Allah SWT tidak hanya sekali menggunakan sumpah atas nama waktu dalam kitab suci. Di beberapa mukadimah surat, Ia sebutkan demi masa, demi waktu terbitnya mentari, demi waktu fajar, atau demi malam hari. Sebuah bukti tegas yang lebih dari cukup untuk membuat kesimpulan bila waktu tak ternilai harganya. Sebab Allah SWT tak akan bersumpah sia-sia untuk hal yang “tak berguna”.
Barangkali filosofi tentang “waktu paling berharga” yang muncul disela-sela tafsiran ayat pertama surat al-‘Ashr oleh Imam Fakhr al-Razi patut kita renungkan kembali. Apa yang diungkapkan beliau dengan penyampaian yang hiperbolik itu ada benarnya. “Sisa hidup seseorang tak ternilai harganya. Andai kata engkau berdosa selama seribu tahun, kemudian disaat-saat terakhir hidupmu kau bertobat, maka balasannya adalah masuk surga untuk selama-lamanya. Maka kau akan tahu, saat-saat terbaik dalam hidupmu adalah saat-saat terakhir itu.”[1] Tentu saja, sebab andai saja beberapa jam terakhir itu bukan digunakan untuk bertobat, ceritanya akan lain.
Apa yang diungkapkan Imam al-Razi bukan dongeng. Kisah semacam itu pernah terjadi. Dahulu, Amr bin Uqaisy RA –walau tidak sampai berusia seribu tahun—adalah salah satu sahabat beruntung yang masuk surga sebelum sempat mendirikan salat satu rakaatpun. Beliau beriman kepada Rasul saat terjadinya perang Uhud. Dibalik baju zirah, beliau wafat dalam keadaan beriman, hanya berselang tak berapa lama setelah hidayah datang datang ke lubuk hatinya. Yang patut kita garis bawahi adalah, alangkah berharganya waktu sekian jam terakhir dalam hidup sosok sahabat Nabi tersebut.
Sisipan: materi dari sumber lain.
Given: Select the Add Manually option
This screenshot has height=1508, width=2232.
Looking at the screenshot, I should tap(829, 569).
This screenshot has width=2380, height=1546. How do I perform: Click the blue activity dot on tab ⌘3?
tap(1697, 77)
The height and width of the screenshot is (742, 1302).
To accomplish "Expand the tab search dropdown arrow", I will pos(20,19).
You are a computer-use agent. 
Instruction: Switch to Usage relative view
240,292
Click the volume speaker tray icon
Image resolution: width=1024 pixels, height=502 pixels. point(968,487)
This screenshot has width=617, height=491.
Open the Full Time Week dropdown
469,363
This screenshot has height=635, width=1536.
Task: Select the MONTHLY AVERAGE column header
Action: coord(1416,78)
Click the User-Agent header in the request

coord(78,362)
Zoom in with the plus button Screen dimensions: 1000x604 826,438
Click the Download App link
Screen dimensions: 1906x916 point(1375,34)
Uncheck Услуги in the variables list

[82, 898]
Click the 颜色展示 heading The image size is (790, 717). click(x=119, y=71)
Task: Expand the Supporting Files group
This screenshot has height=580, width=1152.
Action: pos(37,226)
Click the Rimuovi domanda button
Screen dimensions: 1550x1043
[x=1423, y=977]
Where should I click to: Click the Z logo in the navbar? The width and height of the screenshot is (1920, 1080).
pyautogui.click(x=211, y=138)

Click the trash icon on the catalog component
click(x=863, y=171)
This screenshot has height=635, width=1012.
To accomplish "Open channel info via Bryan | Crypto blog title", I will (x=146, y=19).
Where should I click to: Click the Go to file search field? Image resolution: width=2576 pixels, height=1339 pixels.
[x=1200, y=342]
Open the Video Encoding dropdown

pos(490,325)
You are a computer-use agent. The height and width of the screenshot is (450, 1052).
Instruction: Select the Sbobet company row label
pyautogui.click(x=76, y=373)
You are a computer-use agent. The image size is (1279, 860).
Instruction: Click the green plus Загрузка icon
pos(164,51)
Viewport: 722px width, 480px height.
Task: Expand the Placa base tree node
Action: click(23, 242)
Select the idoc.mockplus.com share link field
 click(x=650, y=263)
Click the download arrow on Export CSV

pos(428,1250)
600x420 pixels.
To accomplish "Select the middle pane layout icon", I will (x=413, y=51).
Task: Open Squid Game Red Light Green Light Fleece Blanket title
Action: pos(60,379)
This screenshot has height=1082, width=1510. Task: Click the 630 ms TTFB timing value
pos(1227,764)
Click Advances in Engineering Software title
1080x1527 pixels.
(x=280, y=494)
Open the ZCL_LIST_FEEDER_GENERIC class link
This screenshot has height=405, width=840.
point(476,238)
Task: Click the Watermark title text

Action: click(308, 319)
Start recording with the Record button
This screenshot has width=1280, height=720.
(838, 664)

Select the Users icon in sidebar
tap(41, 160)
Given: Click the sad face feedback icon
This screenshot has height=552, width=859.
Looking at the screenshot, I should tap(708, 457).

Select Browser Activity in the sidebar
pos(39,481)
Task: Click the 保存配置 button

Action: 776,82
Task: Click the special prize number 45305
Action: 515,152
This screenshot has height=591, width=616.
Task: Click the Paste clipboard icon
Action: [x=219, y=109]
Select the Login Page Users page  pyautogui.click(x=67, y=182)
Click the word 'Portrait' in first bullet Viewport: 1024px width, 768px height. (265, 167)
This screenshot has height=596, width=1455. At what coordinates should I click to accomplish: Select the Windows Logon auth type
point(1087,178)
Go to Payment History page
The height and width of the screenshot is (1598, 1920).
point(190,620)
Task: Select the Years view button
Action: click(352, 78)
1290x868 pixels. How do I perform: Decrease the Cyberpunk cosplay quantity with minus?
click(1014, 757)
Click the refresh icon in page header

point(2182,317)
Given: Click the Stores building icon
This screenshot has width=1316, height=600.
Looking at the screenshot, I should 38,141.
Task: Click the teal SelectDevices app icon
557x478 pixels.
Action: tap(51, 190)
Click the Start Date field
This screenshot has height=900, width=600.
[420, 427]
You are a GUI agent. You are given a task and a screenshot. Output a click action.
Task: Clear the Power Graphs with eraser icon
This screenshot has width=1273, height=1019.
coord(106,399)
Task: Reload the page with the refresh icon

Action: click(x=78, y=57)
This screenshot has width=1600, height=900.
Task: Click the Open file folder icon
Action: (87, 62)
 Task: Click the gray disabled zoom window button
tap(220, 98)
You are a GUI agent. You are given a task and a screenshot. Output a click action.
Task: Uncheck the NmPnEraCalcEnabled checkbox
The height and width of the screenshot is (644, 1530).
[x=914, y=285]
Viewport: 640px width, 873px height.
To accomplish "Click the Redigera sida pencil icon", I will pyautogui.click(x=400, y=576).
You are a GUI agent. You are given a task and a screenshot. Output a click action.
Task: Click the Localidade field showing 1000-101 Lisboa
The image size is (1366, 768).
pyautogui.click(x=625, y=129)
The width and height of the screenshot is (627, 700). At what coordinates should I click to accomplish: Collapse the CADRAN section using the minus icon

Tentu saja sebab waktu itu digunakan semestinya. Dan kisah kita semua seharusnya sama.
Waktu adalah salah satu dari nikmat yang tak mampu kita “hitung”. Namun banyak orang dengan mudah sering melupakannya. “Dua nikmat yang banyak manusia merugi olehnya: kesehatan dan waktu luang.” (HR. Bukhari) Kesehatan, karena tak digunakan seyogyanya, demikian juga waktu senggang: banyak yang terbuang percuma. Allah SWT Maha Benar, setelah sumpah demi masa –dalam surat al-‘Ashr—Ia melanjutkan firman-Nya, “kecuali orang-orang yang beriman, dan beramal baik”. Dalam artian, menggunakan waktu semestinya.
Kalau ingin tahu lebih jauh, tanyakan betapa berharganya waktu pada orang-orang yang diambang eksekusi: mereka yang esok pagi hidupnya diujung bedil. Atau pada penghuni neraka yang berteriak meronta, “Tuhanku, kembalikan aku ke dunia. Janjiku akan berbuat kebaikan”. Tapi kita sudah tahu itu jerit yang sia-sia, sebab Ia tak peduli lagi pada mereka, dan matahari yang sama tak akan terbit dua kali.
“Waktu menyimpan banyak keajaiban. Ia membuat orang memiliki kebahagiaan dan kesedihan, sehat dan sakit, kaya dan miskin. Bahkan ada yang lebih menakjubkan saat bicara waktu: akal tak mampu menghukumi ketiadaannya. Karena bagaimanapun juga waktu terbagi. Menjadi tahun, menjadi bulan, menjadi hari, dan menjadi jam. Lantas bagaimana mungkin ia tiada?
Tapi akal juga tak mampu menghukumi kalau ia ada. Karena masa pada detik ini tak bisa terbagi-bagi, sementara masa lalu dan masa depan hanyalah kealpaan. Lantas bagaimana mungkin ia ada?” –Fakhr al-Razi (1150 M-1210 M).